Niall spent the rest of the evening until bedtime asking questions and getting answers about all sorts of things. He especially asked about the computer setup but none of them knew particulars, just that they started with these really cheap little TVs which connected to the internet and had little computers which could identify voices and fingerprints. They put them in all the stores that were selling luxuries and in a couple of years they were replaced with ones that could also recognize faces and retinal patterns and still later, in the really expensive stores, they did a DNA match and smell analysis. The home TVs sort of came along with that. They became the universal interface with the outside world. They provided entertainment, telephone, internet access, smoke and fire alarms, intruder warning, thermostatic controls, and they kept track of your medical condition as well for some problems. People had started personalizing them pretty early on and almost everybody had a name for their TV and the TVs started having personality as well. Just as Niall had Jeeves, so many others had servants or friends or even pets in their TVs. Niall discovered that Jeeves was one of the more common personalities. That explained why the TV had adopted so complete a persona so quickly.

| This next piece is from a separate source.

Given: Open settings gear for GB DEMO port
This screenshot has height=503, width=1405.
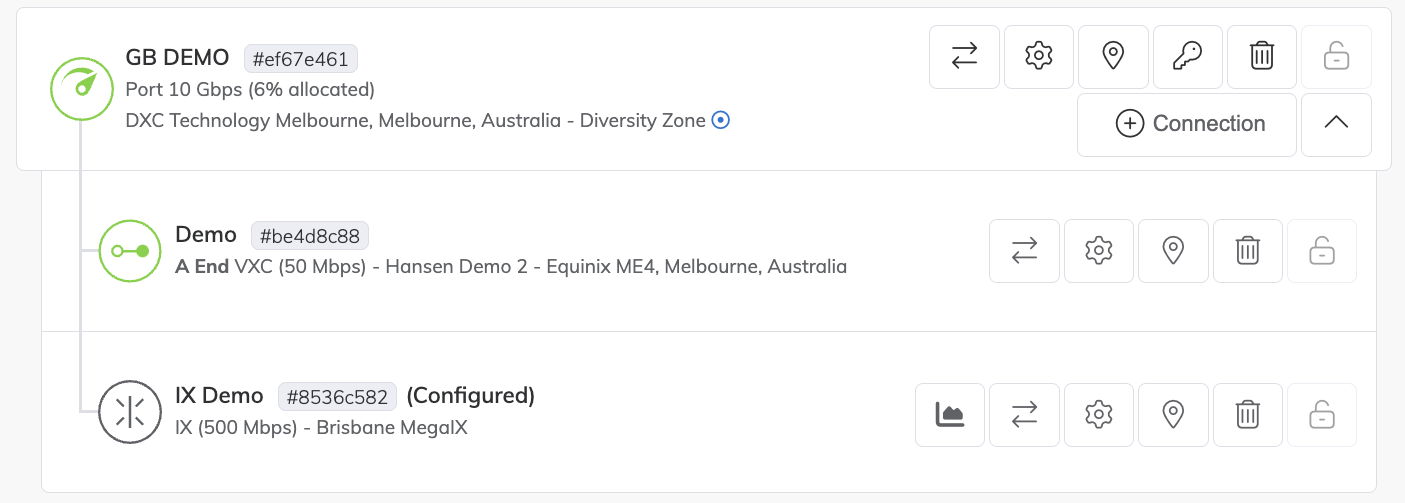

No one seemed to question why the TV/computers should be in every home with access to private information about all who were near it. Niall figured that the average payer had no more idea what the real purpose of those TVs was than the average citizen. They were just something that was part of everyday life. The conspiracy was still hidden. At least there were no obvious computers in the barracks. One never knew, of course.